- Problem requirements
Can you convert the data, starting with the line that contains "Task: Open Internet" and going on through the line that contains "Action: [482, 104]", into a JSON list of strings with one string per line, skipping blank lines and leaving out the pictures?

- Dataset records
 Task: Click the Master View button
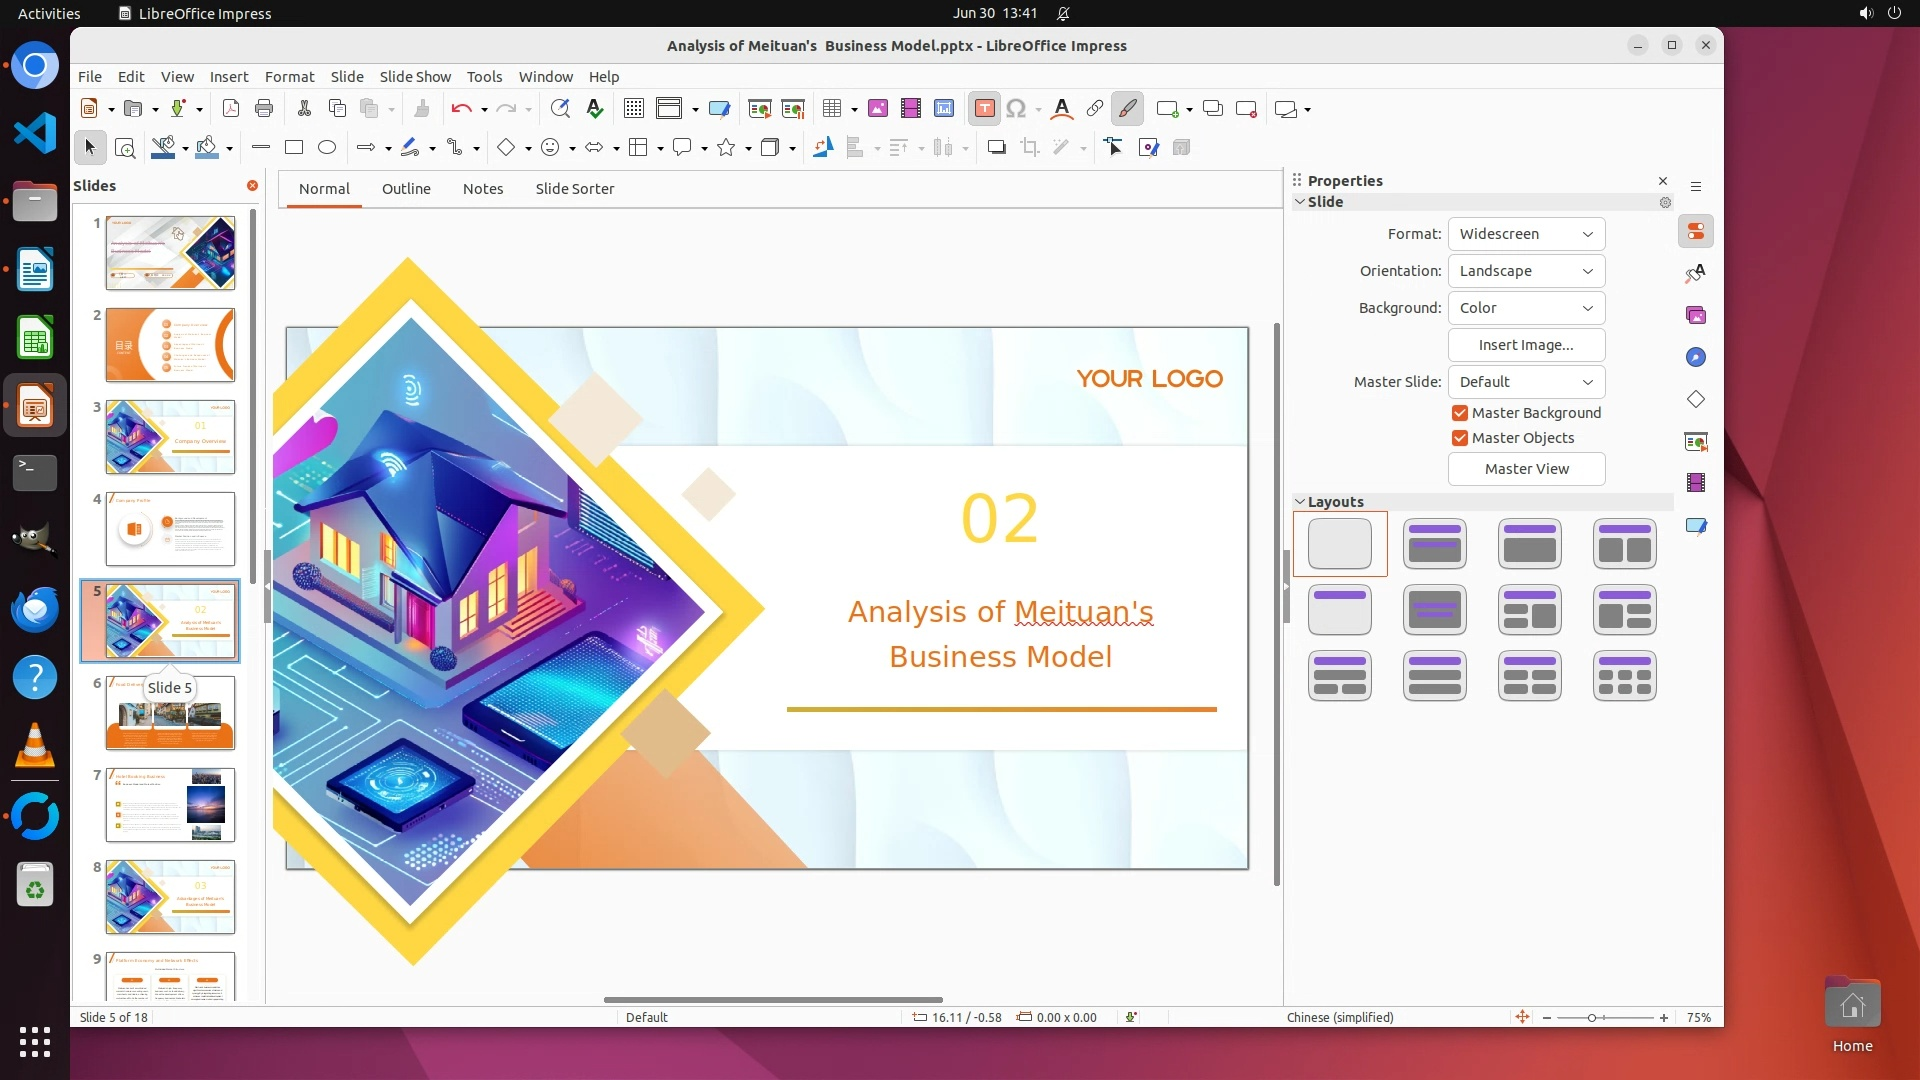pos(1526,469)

...

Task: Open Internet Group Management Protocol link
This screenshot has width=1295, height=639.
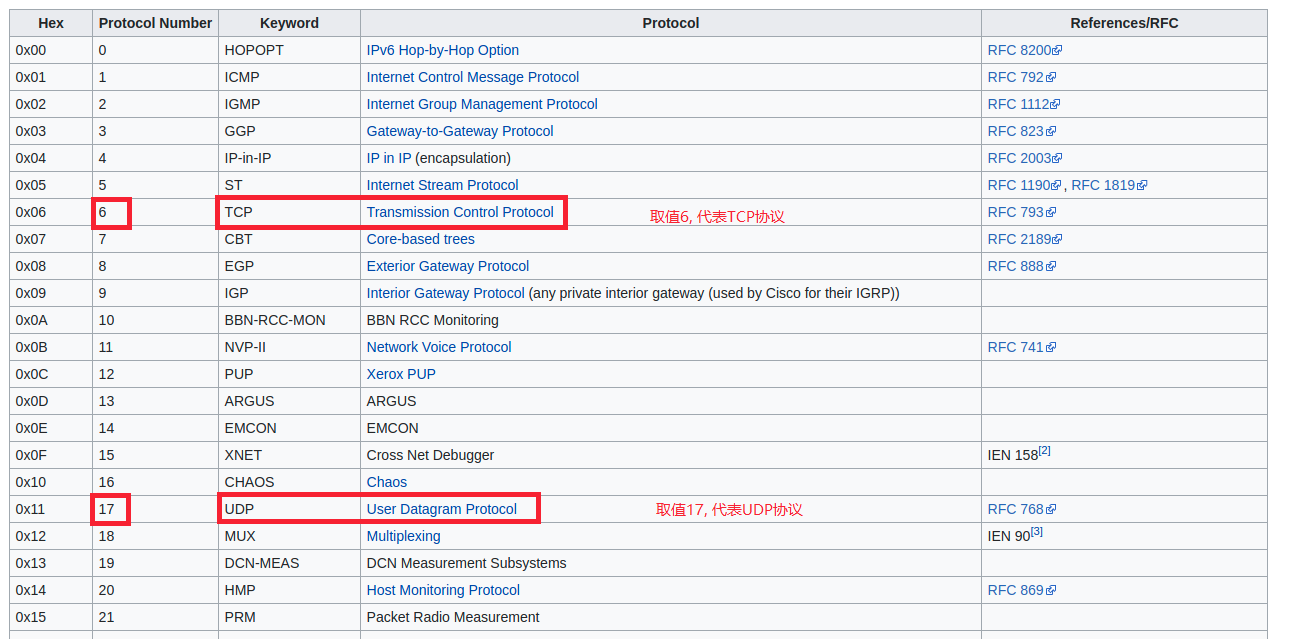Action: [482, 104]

- Result
[
  "Task: Open Internet Group Management Protocol link",
  "This screenshot has width=1295, height=639.",
  "Action: [482, 104]"
]